Little by little I started discovering more games. I discovered Counter-Strike and since then it was just loving the competition, loving video games, and chasing a dream that was being a part of the Esports world.



Carriço: Why did you choose to become a Valorant Coach? Were you already very analytical as a player and was it something that then transferred into being a coach? How was your passion for being a coach born?

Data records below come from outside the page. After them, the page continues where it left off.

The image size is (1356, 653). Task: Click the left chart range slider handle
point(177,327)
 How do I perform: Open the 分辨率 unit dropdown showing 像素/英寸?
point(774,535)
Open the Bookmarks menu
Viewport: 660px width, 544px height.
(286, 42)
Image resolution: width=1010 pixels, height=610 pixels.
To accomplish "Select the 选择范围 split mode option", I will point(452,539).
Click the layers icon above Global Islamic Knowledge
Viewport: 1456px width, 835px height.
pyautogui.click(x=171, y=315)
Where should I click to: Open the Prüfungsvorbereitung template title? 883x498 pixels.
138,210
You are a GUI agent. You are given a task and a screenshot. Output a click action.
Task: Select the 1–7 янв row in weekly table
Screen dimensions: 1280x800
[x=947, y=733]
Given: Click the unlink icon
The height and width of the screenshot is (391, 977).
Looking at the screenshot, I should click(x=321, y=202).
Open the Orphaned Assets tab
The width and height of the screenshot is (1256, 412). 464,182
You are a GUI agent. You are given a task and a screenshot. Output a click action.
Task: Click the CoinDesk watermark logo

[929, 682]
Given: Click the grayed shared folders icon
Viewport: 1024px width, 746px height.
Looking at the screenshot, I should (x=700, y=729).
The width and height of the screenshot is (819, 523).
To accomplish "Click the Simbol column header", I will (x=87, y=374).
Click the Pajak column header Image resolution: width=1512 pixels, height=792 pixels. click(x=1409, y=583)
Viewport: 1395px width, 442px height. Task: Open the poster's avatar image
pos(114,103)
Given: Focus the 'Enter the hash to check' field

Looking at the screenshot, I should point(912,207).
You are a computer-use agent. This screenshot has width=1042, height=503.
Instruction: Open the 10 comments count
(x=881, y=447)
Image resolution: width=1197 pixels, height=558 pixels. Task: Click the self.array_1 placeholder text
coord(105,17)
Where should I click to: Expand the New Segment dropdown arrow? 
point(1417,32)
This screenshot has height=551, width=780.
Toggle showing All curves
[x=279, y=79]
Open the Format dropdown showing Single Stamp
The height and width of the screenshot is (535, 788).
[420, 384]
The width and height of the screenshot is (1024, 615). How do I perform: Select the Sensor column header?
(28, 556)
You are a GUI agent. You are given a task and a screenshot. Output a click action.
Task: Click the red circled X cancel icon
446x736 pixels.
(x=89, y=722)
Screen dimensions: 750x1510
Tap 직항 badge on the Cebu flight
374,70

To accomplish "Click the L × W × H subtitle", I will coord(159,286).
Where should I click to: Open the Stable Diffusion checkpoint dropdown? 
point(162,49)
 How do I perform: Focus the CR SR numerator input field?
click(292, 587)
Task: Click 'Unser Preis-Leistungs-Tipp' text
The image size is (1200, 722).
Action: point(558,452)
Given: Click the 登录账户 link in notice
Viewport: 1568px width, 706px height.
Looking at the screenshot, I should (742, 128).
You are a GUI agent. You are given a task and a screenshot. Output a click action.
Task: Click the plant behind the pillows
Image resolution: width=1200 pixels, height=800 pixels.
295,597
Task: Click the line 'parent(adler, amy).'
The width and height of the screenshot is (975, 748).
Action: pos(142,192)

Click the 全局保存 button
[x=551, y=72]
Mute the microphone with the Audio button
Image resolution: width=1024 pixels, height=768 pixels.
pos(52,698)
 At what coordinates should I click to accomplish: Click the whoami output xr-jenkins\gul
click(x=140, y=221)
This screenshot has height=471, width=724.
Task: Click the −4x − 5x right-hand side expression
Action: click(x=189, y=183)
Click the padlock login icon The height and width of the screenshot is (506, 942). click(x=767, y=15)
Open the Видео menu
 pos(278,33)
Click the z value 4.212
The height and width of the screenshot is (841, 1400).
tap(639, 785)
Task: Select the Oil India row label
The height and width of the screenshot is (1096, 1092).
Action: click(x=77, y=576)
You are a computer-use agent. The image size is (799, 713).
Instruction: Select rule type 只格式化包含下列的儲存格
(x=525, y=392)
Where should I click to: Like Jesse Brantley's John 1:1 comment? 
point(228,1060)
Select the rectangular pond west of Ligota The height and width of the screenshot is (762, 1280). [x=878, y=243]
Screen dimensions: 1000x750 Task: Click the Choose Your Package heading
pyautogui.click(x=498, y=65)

Rik: It was something natural for me. I'm going to be 27 years old this year and I still want to continue being a part of the Esports world. So it was something natural. I was playing against the best players in Brazil, and I still wanted to be one of the best in Brazil. When I had the opportunity to join Liberty in 2021 I just took it and tried my best.

 

 

Carriço: How is your day-to-day as a coach? There are a lot of people that don't know what is the role of a coach in an Esports team, can you describe a little what your day looks like?

 

Rik: We start training at 8 AM every day here in Liberty. We have a workout with our fitness coach. Then we have one hour to take a bath, relax a bit, and then we get back to the office.

 

After 10 AM we have our tactical training, where we do a review of the previous day or the league games. We discuss with the players about a map where there are some things we need to change or improve. This is the first tactical practice of the day, it lasts 2 hours, from 10 AM to 12 AM.

 

Then from 12 AM to 2 PM, we have one hour of lunch break, and one hour for the players to relax and also work on their individual skills. Training their individual skills consists in playing deathmatch, Aim Lab, or anything else they use to train.

 

This is mainly for them to warm up. Then we start another tactical session. After that, we do scrims and review the scrims afterward.

 

My and Hiromi's job is to organize the tactical training with the help of our Capitan shion. We figure out how we want the team to play, where we are committing mistakes. We try to solve some individual mistakes of the players. 

 

A big part of our work is focused on fixing mistakes because that is how we build our fundamentals. We want a team that has very strong fundamentals, and we believe that lies in fixing the mistakes we do. Then we do something that may be needed that day or for that week, such as a new execution on a map.

 

We analyze little things like: How useful is Killjoy in this map? What is Cypher good for, or any other Agent. We build around those types of things. The more important for us are the fundamentals, and we built the tactical, new strategies for a specific map, around that.

 

For example, this year we started to build our Fracture playbook from the ground because we hadn't trained Fracture in 2021. So we had to build our Fracture from zero. Everything from constructing our playbook for the map and fixing the mistakes is my and Hiromi's job.

 

 

Carriço: How do you prepare for different opponents? I know Hiromi helps you, but how is the preparation for teams with different playstyles?

 

Rik: We prepare for all the opponents in the same way. We anti-strat and study our opponents. We do an analysis of how they play, the pace at which they like to play. What they like to do on the map, and what they don't like.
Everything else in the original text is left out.